On peut avoir les pages les mieux référencées du monde, ça ne sert à rien si
- Elles ne répondent pas à une demande des internautes qui cherchent à acheter vos produits ou services
- Et c’est là que les vrais experts SEO ont toute leur place (et pareil pour AEO / GEO)
- La page est rédigée avec vos mots. Pas les leurs.
- La page ne contient aucun levier qui va faire rester ou encourager l’internaute à agir vers vous (on parle de micro conversion, pas forcément de vente à tout prix).
Le référencement, qu’il soit google ou IA, est un élément d’un tunnel de vente (donc d’un tunnel dans lequel on met l’internaute pour qu’il aille jusqu’à acheter). Sinon ça ne sert pas à grand chose. En général, on positionne le SEO en « canal d’acquisition » : une manière d’attirer des gens. Mais encore faut-il en faire quelque chose.
Un site web peut être très utile même s’il est mal référencé. Par exemple en « preuve sociale » : listant des avis positifs, donnant une impression de sérieux, etc. Donc le SEO, ça se pense, ça se réfléchit, ça se positionne dans une stratégie de vente.
Et les agents IAs qui lisent nos contenus ?
IL est trop tôt pour concevoir nos sites webs de manière à ce que les agents IAs puisse les utiliser. Je conclue sur cela, en remettant telle que la phrase de google:
Explore agentic experiences: Stay informed about emerging technologies that allow AI agents to interact with your site, such as browser agents and new protocols.
Bonus : comment demander à l’IA d’améliorer mon article ?
Et le bonus : j’ai écrit cet article, puis je suis allé sur Gemini « peux-tu accéder à internet si je te donne une url d’un article que je viens d’écrire? ».
Il me répond « Oui, tout à fait ! Si tu me donnes l’URL de ton article, je peux utiliser mon outil de recherche pour aller lire le contenu de la page (à condition que le site soit public et qu’il ne bloque pas les robots de lecture).
Une fois que j’aurai accès au texte, je pourrai t’aider sur plein de choses :
- Te donner un avis constructif ou une critique bienveillante.
- Corriger les fautes d’orthographe ou de syntaxe.
- Rédiger un résumé ou trouver des idées de titres accrocheurs.
- Proposer des axes d’amélioration pour le SEO ou la lisibilité.
Partage-moi le lien quand tu veux, et dis-moi ce que tu attends de moi !«
Et Voilà.
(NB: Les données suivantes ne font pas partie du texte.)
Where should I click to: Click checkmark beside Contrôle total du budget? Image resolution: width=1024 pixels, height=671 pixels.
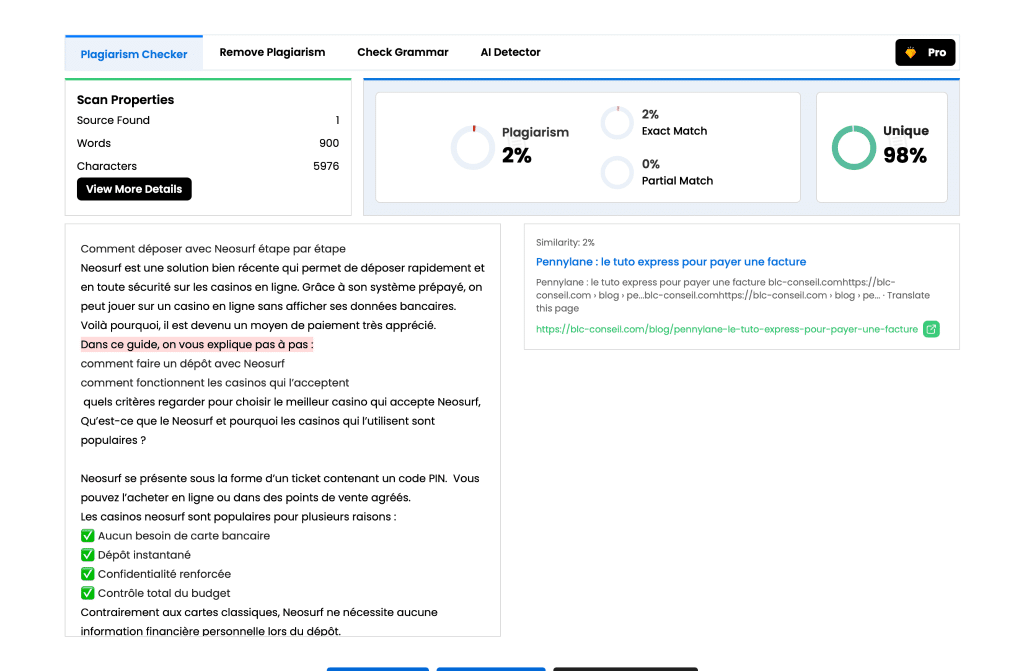(x=88, y=593)
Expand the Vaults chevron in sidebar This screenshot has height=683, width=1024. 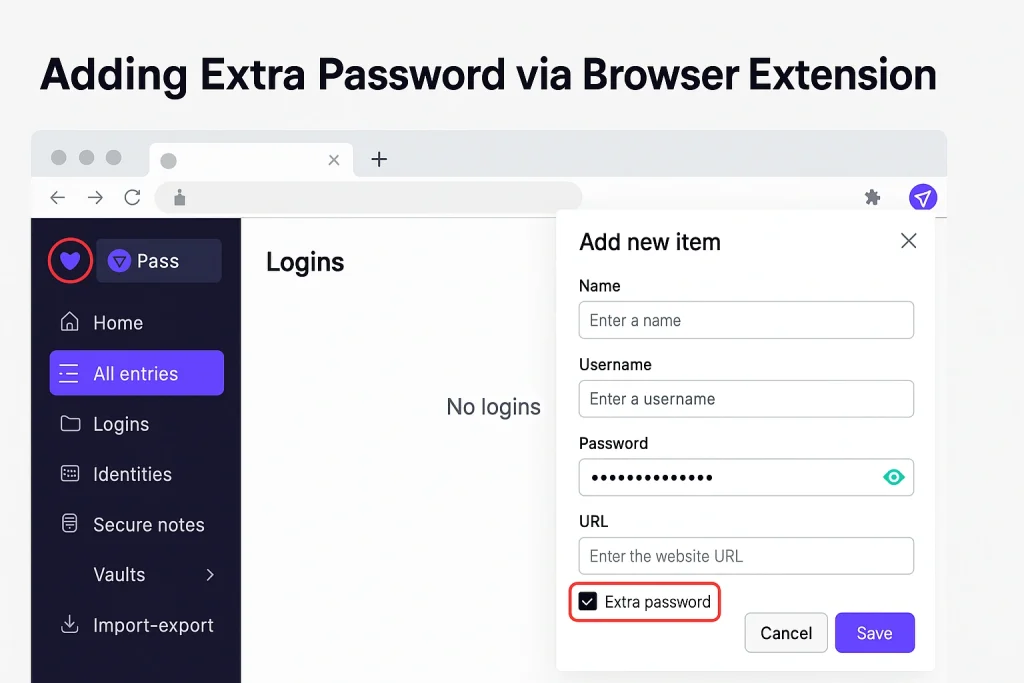tap(210, 574)
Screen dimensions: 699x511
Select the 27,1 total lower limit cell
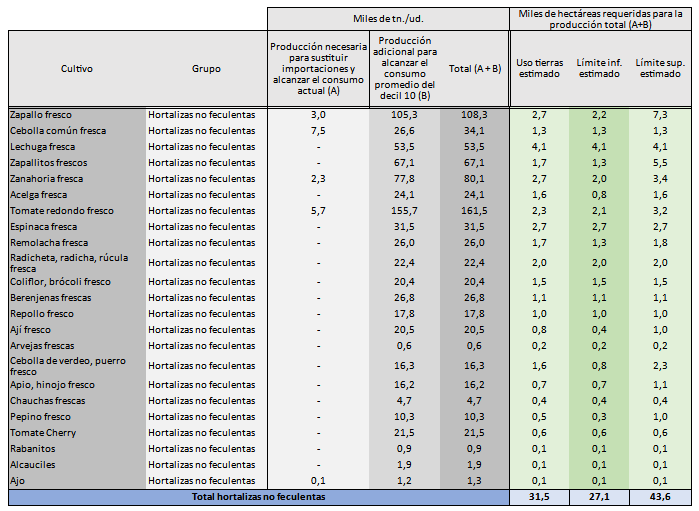tap(599, 497)
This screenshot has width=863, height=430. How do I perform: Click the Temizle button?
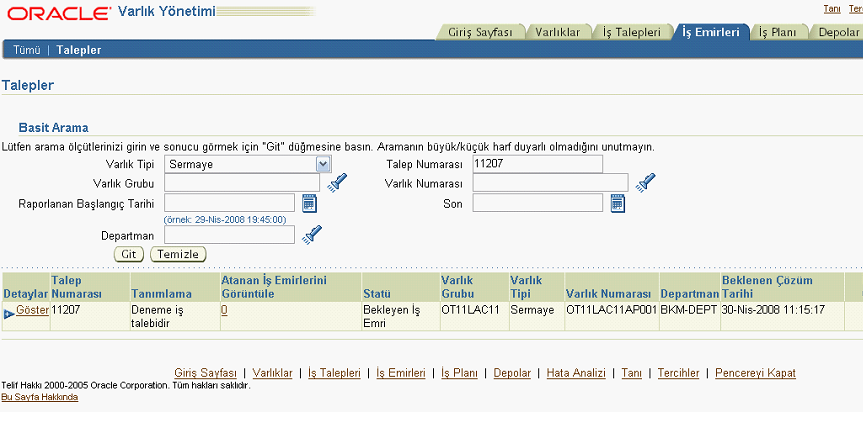click(x=178, y=254)
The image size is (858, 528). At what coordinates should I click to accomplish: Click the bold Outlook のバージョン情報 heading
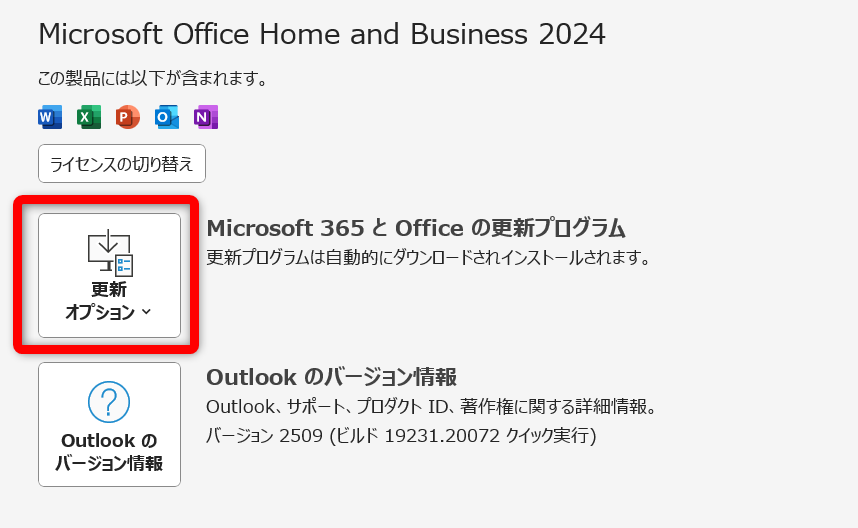331,377
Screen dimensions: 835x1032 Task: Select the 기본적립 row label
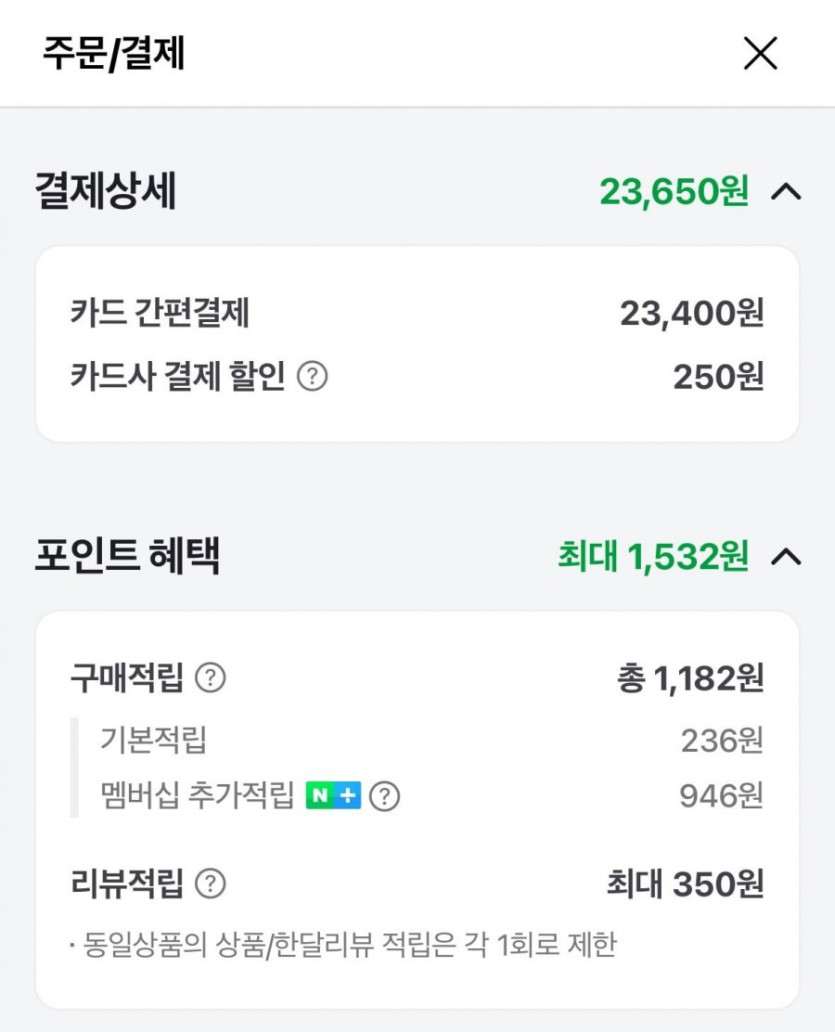click(x=153, y=741)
Les conseils donnés étaient très pertinents. En particulier, j’avais fait une faute de frappe dans l’url (ouille!). Il a aussi choisi de vérifier rapidement mon site web et m’a suggéré d’ajouter un lien vers un autre de mes articles. J’ai eu peu de modifs à faire et je pourrais continuer en profondeur, mais là ça me va. C’est aussi ça, l’IA.